No one talked to Rocha in this period.

Rocha became more upset, however, such that the agents could hear him sobbing across the office in their desk area.

At some point someone gave him some water.

Having completed the necessary arrangements for transport with a supervising agent, after about 30 minutes TFO Del Figueredo re-entered the room and told Rocha he would soon be taken to Brookline for the night.

Rocha describes the subsequent exchange as the agents “disregard[ing] Rocha’s previous invocation of the right to counsel” and making “a series of threats and promises to break Rocha’s will and coerce him,” but this is a rank mischaracterization.

In response to being told about the transport, Rocha became more upset and wanted to know why he had to go to jail.

He began to explain that he was just doing someone a favor and referred to his wife.

Del Figueredo (the agent translating) responded by asking him if he wanted to talk more with the agents.

Rocha said yes, and Del Figueredo asked him again, to confirm. Del Figueredo relayed this to the other agents, some of whom re-entered the room.

In an effort to calm Rocha, the agents told him they would talk to the prosecutor on his behalf and that maybe he could be released that night.

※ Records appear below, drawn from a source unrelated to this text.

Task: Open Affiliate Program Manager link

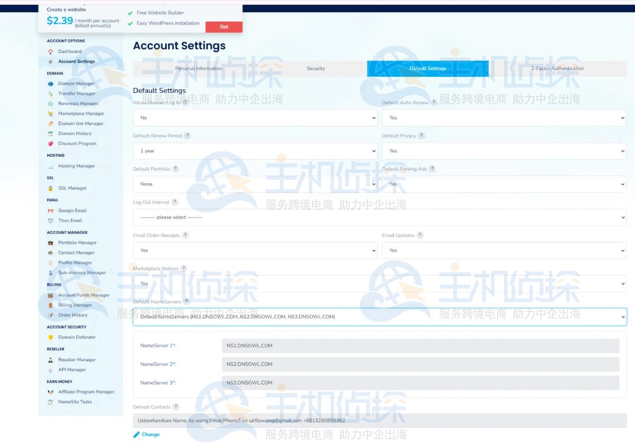Action: tap(86, 392)

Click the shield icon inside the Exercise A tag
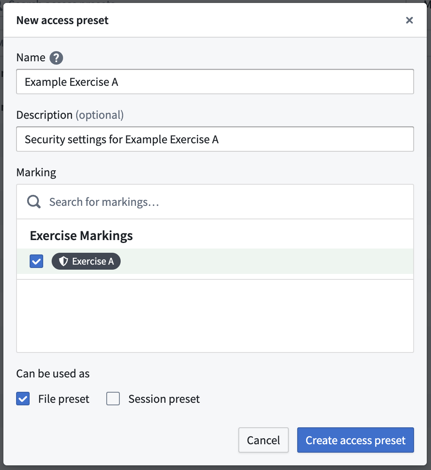64,261
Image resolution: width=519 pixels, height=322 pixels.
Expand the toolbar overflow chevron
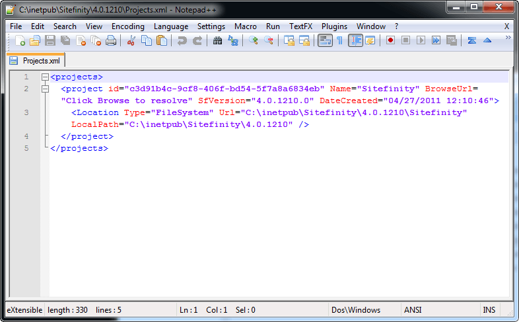click(x=508, y=38)

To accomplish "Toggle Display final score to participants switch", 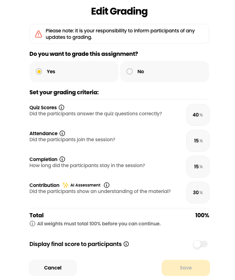I will pyautogui.click(x=200, y=244).
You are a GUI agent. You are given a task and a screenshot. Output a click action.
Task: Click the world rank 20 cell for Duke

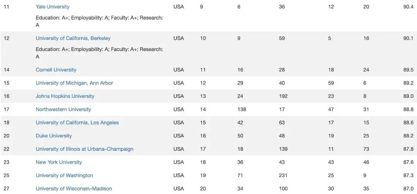tap(7, 135)
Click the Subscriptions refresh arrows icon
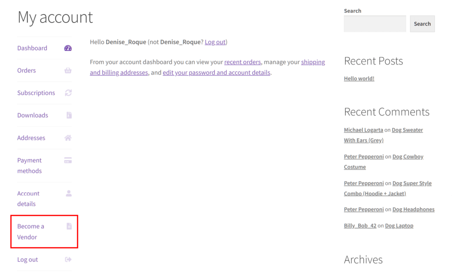This screenshot has height=275, width=452. (x=68, y=93)
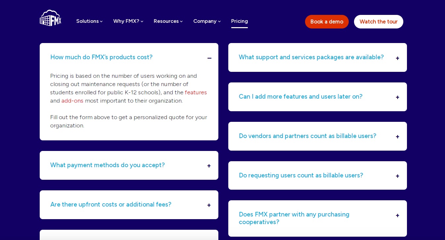445x240 pixels.
Task: Toggle open the question about payment methods
Action: [x=108, y=165]
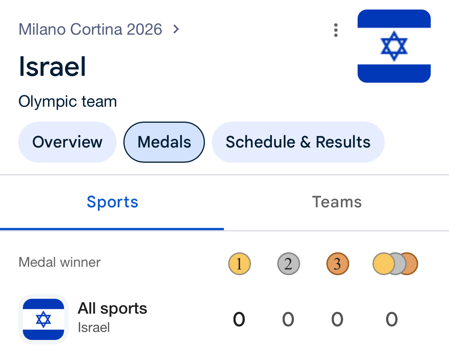Click the silver medal column icon
The width and height of the screenshot is (449, 351).
coord(288,264)
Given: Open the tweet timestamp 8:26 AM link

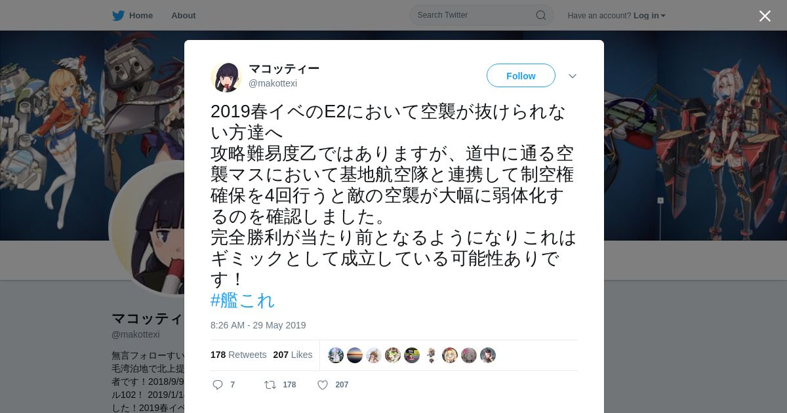Looking at the screenshot, I should tap(258, 325).
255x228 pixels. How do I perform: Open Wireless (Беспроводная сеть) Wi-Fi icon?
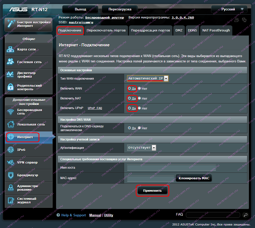coord(10,112)
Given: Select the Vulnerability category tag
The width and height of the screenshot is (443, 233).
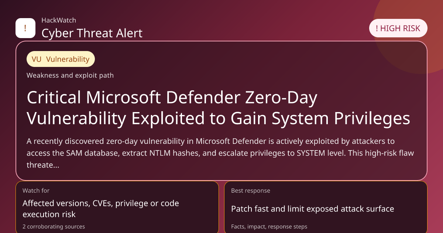Looking at the screenshot, I should coord(61,59).
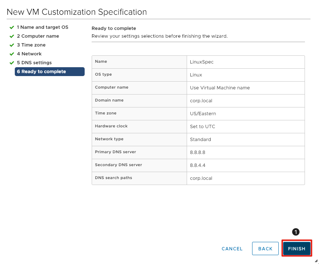Jump to step 3 Time zone
This screenshot has width=319, height=264.
pyautogui.click(x=31, y=45)
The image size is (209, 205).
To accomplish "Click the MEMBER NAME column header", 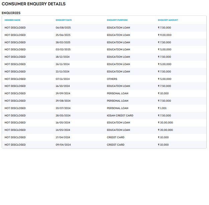I will 12,20.
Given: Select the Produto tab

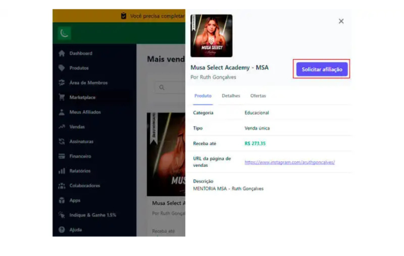Looking at the screenshot, I should (203, 96).
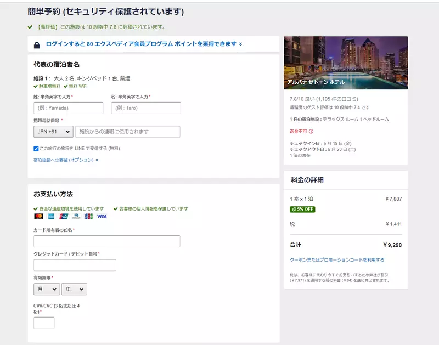The width and height of the screenshot is (439, 345).
Task: Click the 返金不可 info circle icon
Action: [311, 131]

At some point, Del Figueredo or another agent told Rocha it was his last chance to cooperate with the authorities.

Upon re-entering, Agent Lindaman also asked Rocha if he wanted to talk to the agents again, which Rocha confirmed.

Lindaman restarted the camera. After recording began, Rocha was Mirandized again – in Portuguese – including again being given the Miranda warnings written in Portuguese.

He acknowledged understanding the warnings and agreed to talk to the agents.

With the Miranda rights provided in Portuguese and an agent fluent in Portuguese on hand, it’s a bit rich for Rocha to claim he had no idea what was going on.

One of the key elements in Rocha’s suppression motion was the portrayal of himself as a humble visitor to the US who was set upon.

The DOJ deliciously destroy this false representation;

Rocha is a close associate of Carlos Wanzeler and Leonardo Casula, two men who helped perpetrate the TelexFree pyramid scheme between February 2012 and April 2014.

The TelexFree pyramid scheme is one of the largest ever prosecuted, inflicting financial losses on 1,887,000 investors worldwide, who lost a total of $3,045,000,000.

In April 2014, the day agents searched TelexFree’s offices, Wanzeler fled to Canada and then to Brazil, where he now lives free from the risk of extradition.

His abrupt departure, however, caused him to leave behind tens of millions of dollars he had laundered from TelexFree accounts.

This is where Rocha comes in, and he is not quite the innocent lamb portrayed in his motion.

In his memorandum Rocha allows that he has visited the United States “on a few occasions,” but fails to note that on several of those occasions he was here to help conceal and launder millions of dollars for Wanzeler.

The DOJ have requested Rocha’s Motion to Suppress be denied.